==== DATASET CONTENT ====
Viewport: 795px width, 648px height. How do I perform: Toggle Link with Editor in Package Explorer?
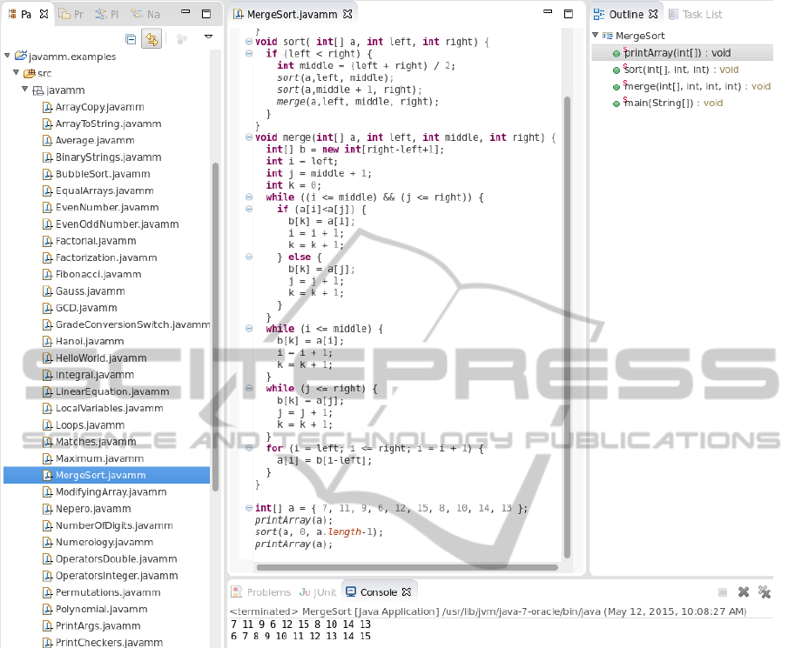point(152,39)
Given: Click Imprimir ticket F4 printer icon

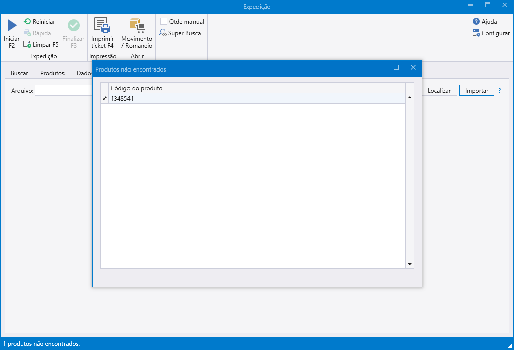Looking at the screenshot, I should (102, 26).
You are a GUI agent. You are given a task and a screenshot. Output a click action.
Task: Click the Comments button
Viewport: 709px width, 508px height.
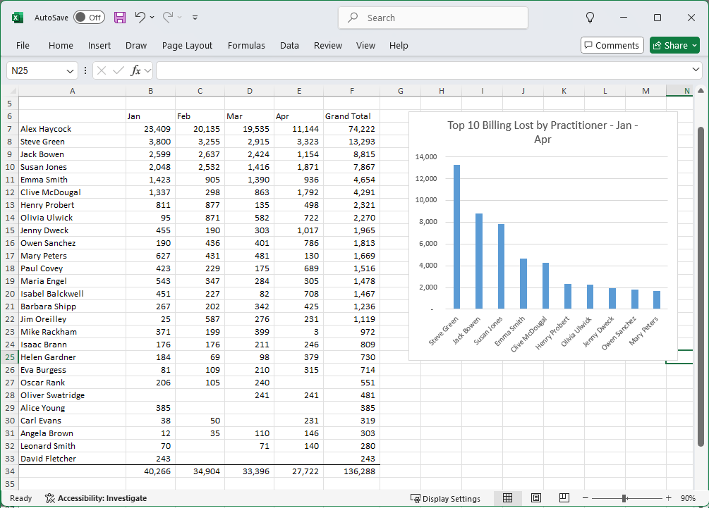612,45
====
- [EXERCISE]: The final stretch of the data, from the line with "Task: Click the Comments button" through its last line, is to be retyped exactly; pictures are not part of the copy.

- [EXERCISE RESULT]:
Task: Click the Comments button
Viewport: 709px width, 508px height.
612,45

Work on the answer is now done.